Policy matters — and that fact is reflected in the 2020 Capital Investment Forecast from the Canadian Association of Petroleum Producers (CAPP). The 2020 forecast expects a $2-billion increase in capital spending in Canada’s upstream oil and natural gas sector compared to last year.
Total capital investment this year is forecast at $37 billion, up from an estimated $35 billion in 2019, for an overall increase of six per cent.
This is big news for the oil and natural gas sector, which has experienced significant challenges and a dramatic decline in investment over the last half decade. Back in 2014, capital investment in Canada’s upstream industry reached $81 billion.
An inventory of what’s driving the positive investment forecast reveals key policies in producing provinces have helped to create a more competitive economic environment. A competitive platform attracts optimism and, in turn, attracts business, investment and creates jobs.
For example, the additional $2 billion in capital spending expected in 2020 creates or sustains about 11,800 direct and indirect jobs across Canada.
Nearly 70 per cent of those jobs (about 8,100) will be in Alberta, with the remainder across the rest of the country where Canadians make their living in the oil and natural gas industry.
Tax reform has played a key role in Alberta’s ability to attract long-term focused investment. In 2019, the Government of Alberta introduced the job creation tax cut. As of Jan. 1, 2020, Alberta’s corporate tax rate dropped to 10 per cent, as part of a plan to reduce the corporate income tax from 12 per cent in 2019 down to eight per cent in 2022.

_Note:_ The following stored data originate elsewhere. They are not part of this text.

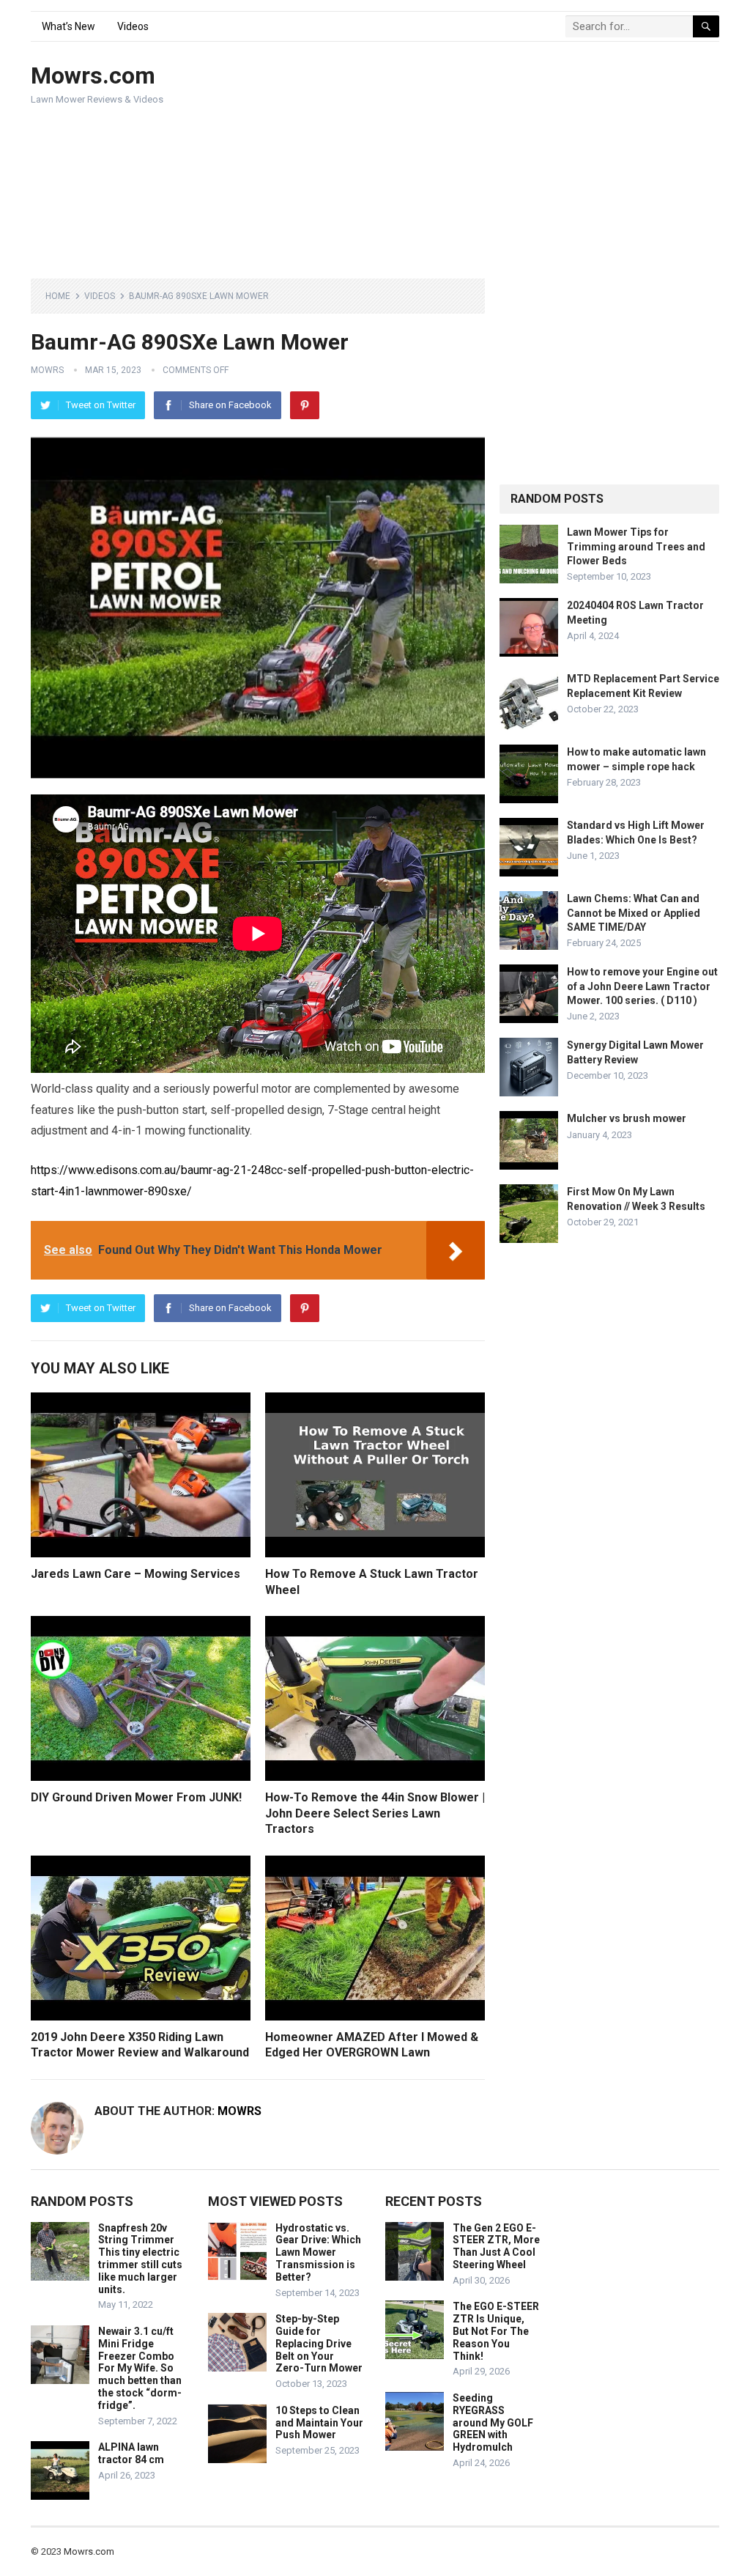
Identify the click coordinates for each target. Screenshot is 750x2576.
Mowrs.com (93, 75)
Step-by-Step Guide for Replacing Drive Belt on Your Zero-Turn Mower (319, 2343)
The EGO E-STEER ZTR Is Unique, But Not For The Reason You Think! (496, 2330)
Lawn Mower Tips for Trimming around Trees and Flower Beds (636, 546)
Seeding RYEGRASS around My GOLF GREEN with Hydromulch (493, 2422)
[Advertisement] (515, 161)
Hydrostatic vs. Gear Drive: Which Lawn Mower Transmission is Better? (318, 2252)
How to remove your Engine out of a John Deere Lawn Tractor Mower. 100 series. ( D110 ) (642, 985)
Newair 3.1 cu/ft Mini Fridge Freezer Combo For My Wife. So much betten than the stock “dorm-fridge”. (140, 2368)
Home (57, 296)
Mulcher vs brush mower (626, 1118)
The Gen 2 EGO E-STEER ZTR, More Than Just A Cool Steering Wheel (496, 2246)
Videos (133, 26)
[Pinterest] (304, 405)
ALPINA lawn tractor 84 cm (131, 2453)
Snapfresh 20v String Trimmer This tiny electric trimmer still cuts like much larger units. (140, 2258)
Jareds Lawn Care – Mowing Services (135, 1574)
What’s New (68, 26)
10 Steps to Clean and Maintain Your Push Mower (319, 2423)
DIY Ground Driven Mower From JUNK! (136, 1797)
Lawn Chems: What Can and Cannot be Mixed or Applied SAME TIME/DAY (633, 912)
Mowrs (47, 370)
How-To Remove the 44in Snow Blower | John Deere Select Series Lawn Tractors (375, 1813)
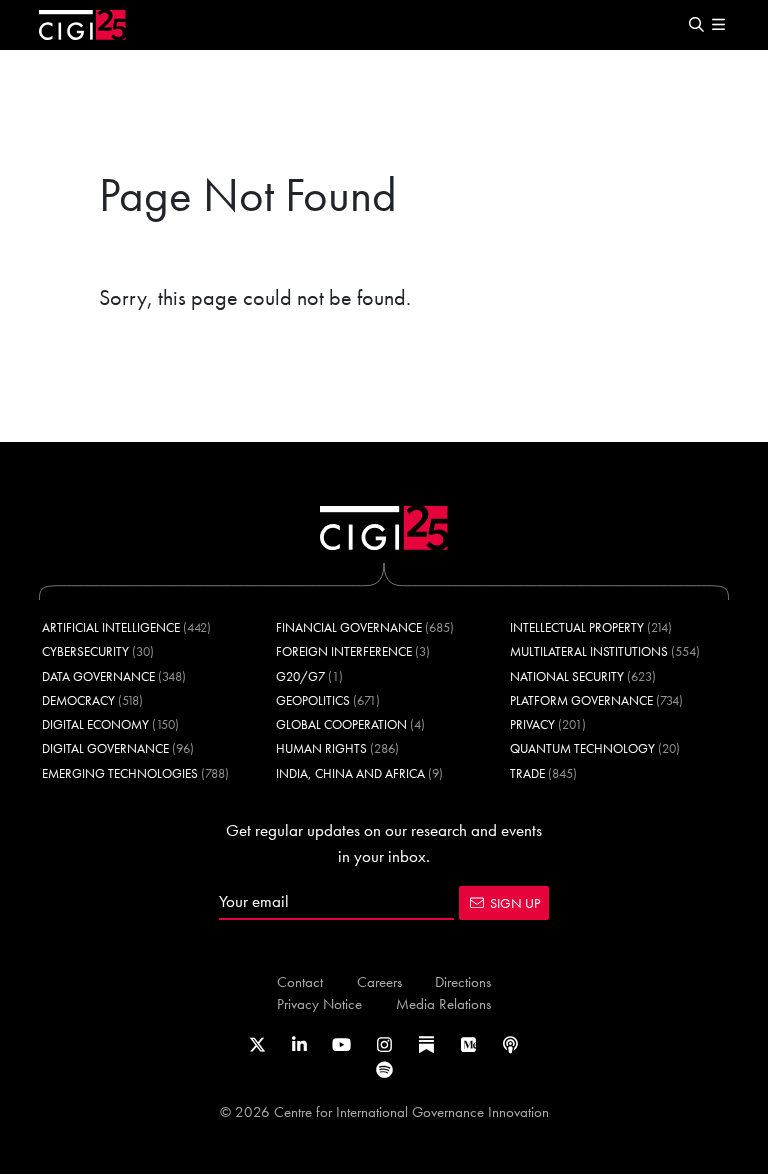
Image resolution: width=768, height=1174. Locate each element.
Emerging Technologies (120, 773)
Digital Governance (105, 748)
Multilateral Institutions (589, 651)
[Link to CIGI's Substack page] (426, 1045)
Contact (300, 981)
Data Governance (98, 676)
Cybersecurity (85, 651)
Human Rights (321, 748)
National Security (567, 676)
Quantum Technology (582, 748)
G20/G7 (300, 676)
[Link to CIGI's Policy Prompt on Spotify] (383, 1070)
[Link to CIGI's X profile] (257, 1045)
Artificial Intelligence (111, 627)
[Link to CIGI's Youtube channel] (341, 1045)
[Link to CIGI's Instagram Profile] (383, 1045)
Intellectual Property (577, 627)
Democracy (78, 700)
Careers (379, 981)
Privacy (532, 724)
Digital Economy (95, 724)
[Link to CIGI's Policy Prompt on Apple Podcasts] (510, 1045)
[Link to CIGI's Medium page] (468, 1045)
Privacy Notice (319, 1003)
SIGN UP (515, 903)
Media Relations (443, 1003)
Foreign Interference (344, 651)
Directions (463, 981)
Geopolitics (313, 700)
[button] (696, 25)
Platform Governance (581, 700)
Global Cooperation (341, 724)
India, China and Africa (350, 773)
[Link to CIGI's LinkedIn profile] (299, 1045)
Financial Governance (349, 627)
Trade (527, 773)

The province also enabled producers to ship more crude by rail under curtailment and allowed new conventional oil drilling without the restriction on production. Again, a move to open the door to positive investment, new drilling, and job creation.
Notably, Saskatchewan recently released its Vision 2030 goal to increase oil production by 25 per cent to 600,000 barrels per day. The province continues to improve its efficient and effective regulatory environment. Capital investment in that province is expected to increase 10 per cent in 2020, going up to $4.4 billion from about $4 billion in 2019.
Investment in British Columbia is also expected to go up this year, to $3.6 billion from about $3.4 billion last year. That province is on the cusp of a global opportunity to provide liquefied natural gas for growing demand around the world.
For that to happen, pipelines are essential to move Canadian oil and natural gas within Canada and for export, and there is cautious optimism that capacity is in fact on the horizon.
Part of the optimism is due to the federal government’s continued commitment to the Trans Mountain expansion project, and its affirmation that this project is in the best interest of Canadians. In addition, the Federal Court of Appeal very recently cleared the way for the Trans Mountain expansion project to proceed. Enbridge’s Line 3 is scheduled to come on stream in late 2020, and pre-construction activities are ongoing for Keystone XL. The ability to get pipeline projects built is essential.
Canada’s oil and natural gas sector contributes to the economy in more ways than people may realize. The oil and natural gas industry accounts for 44 per cent of environmental protection spending, according to data from Statistics Canada; $3.7 billion in 2016. In addition, in the three years from 2016 to 2018, the industry contributed an average of $8 billion annually to government revenues through royalties and tax payments across the country.
The forecast $2-billion increase in investment is just a glimmer of the potential of Canada’s oil and natural gas industry. With record global demand for oil and natural gas, there is opportunity to significantly increase investment in Canada’s energy sector. Global energy demand is growing and Canada should be the supplier of choice.
Tim McMillan is president and CEO of the Canadian Association of Petroleum Producers.